Nicolas tendit le cou en direction de la jeune détective, très intéressé par ce qu'elle avait à dire.
« —À moins que ? la pressa-t-il, sentant le scoop arriver.
—Ewen, interpella la jeune femme en ignorant complètement la relance du journaliste. Patron l'a innocenté en partant du principe qu'il n'y a qu'un seul Black Bird. Mais peut-être qu'ils sont plusieurs à œuvrer derrière ce pseudo. Peut-être que Cameron dirige tout de loin, et qu'il se forge justement de solides alibis quand il sait qu'il va y avoir meurtre. Il choisit ses victimes quand il vient sur le terrain, gagne leur confiance, et le jour fatidique, il envoie son homme de main au rendez-vous, et c'est lui qui se charge du sale travail.
—Juste pour le plaisir de tuer ?
—Il a peut-être d'autres avantages en contrepartie. Ou juste pour le plaisir de tuer, oui.
—C'est bougrement intelligent, siffla Raphaël qu'ils avaient presque tous oubliés tellement il se faisait discret. »
Maggie rosit de plaisir.
« —Qu'est-ce qu'on fait du coup ? questionna Ewen.
—On va quand même voir la mère de Beverly, lui répondit Maggie. Et ça ne nous coûte rien d'aller interroger ce Kevin Nobeau et son Conseiller Pénitentiaire d'Insertion et de Probation. »
Ewen acquiesça. Avant de quitter les journalistes, Maggie les mit en garde :
« —Ne partagez aucune information sur Cameron Lacheray s'il vous plaît.

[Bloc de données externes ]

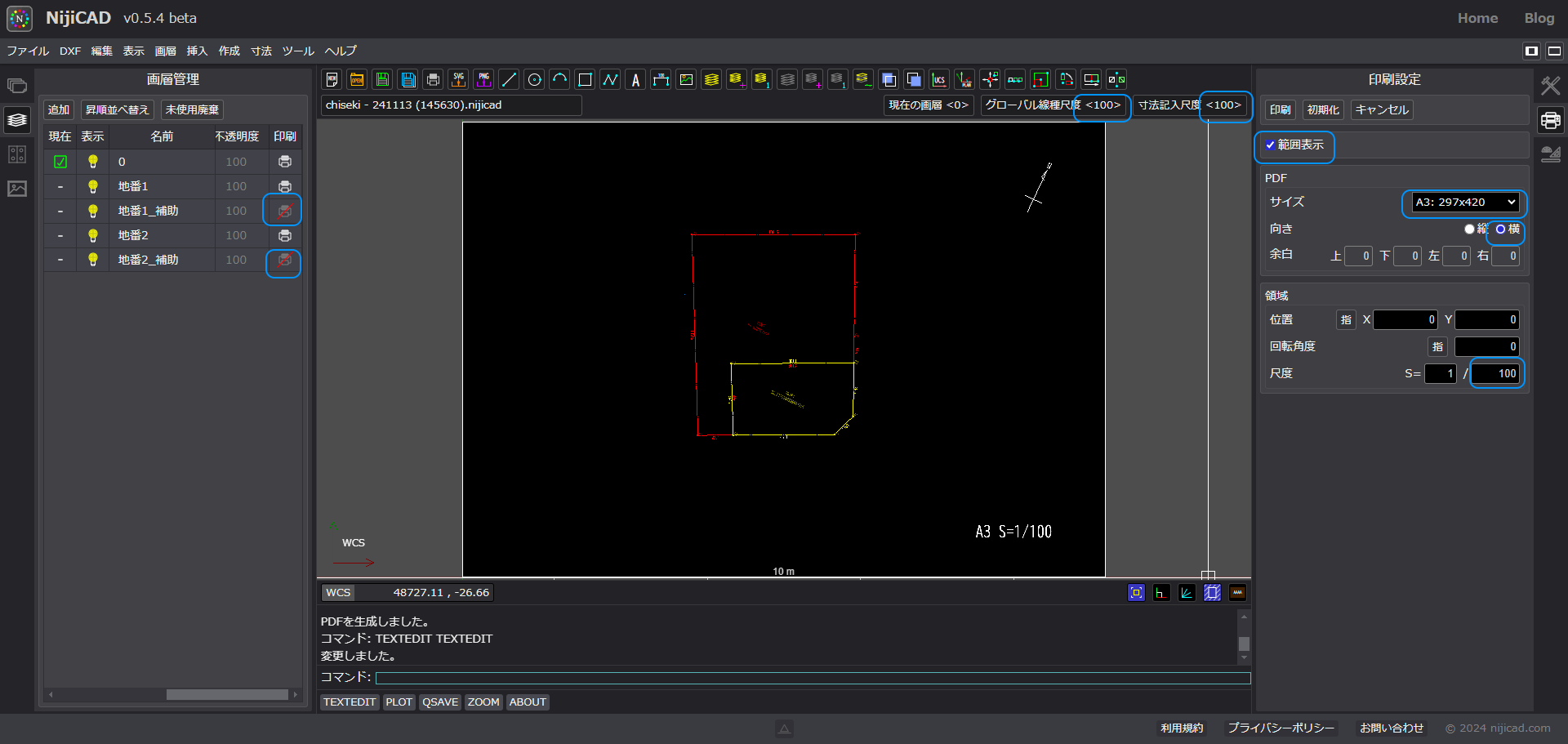Click the Open file toolbar icon
1568x744 pixels.
coord(357,79)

Il ne faut pas qu'il se sente traqué, il pourrait faire disparaitre des preuves ou pire, disparaitre tout court. Je vous assure que, dès que nous en saurons davantage, vous en serez les premiers informés. Nous avons juste besoin d'être sûrs de nous avant.

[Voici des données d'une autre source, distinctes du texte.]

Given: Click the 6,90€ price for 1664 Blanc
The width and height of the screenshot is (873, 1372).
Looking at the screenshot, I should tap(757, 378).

—D'accord, bouda Nicolas qui ne cacha pas sa frustration de ne pas pouvoir sortir son article à sensation dans le prochain journal.
—Merci. »
Les détectives saluèrent les journalistes et se mirent en route. Ils avaient décidé d'aller interroger Annabelle Copain, la mère de leur dernière victime.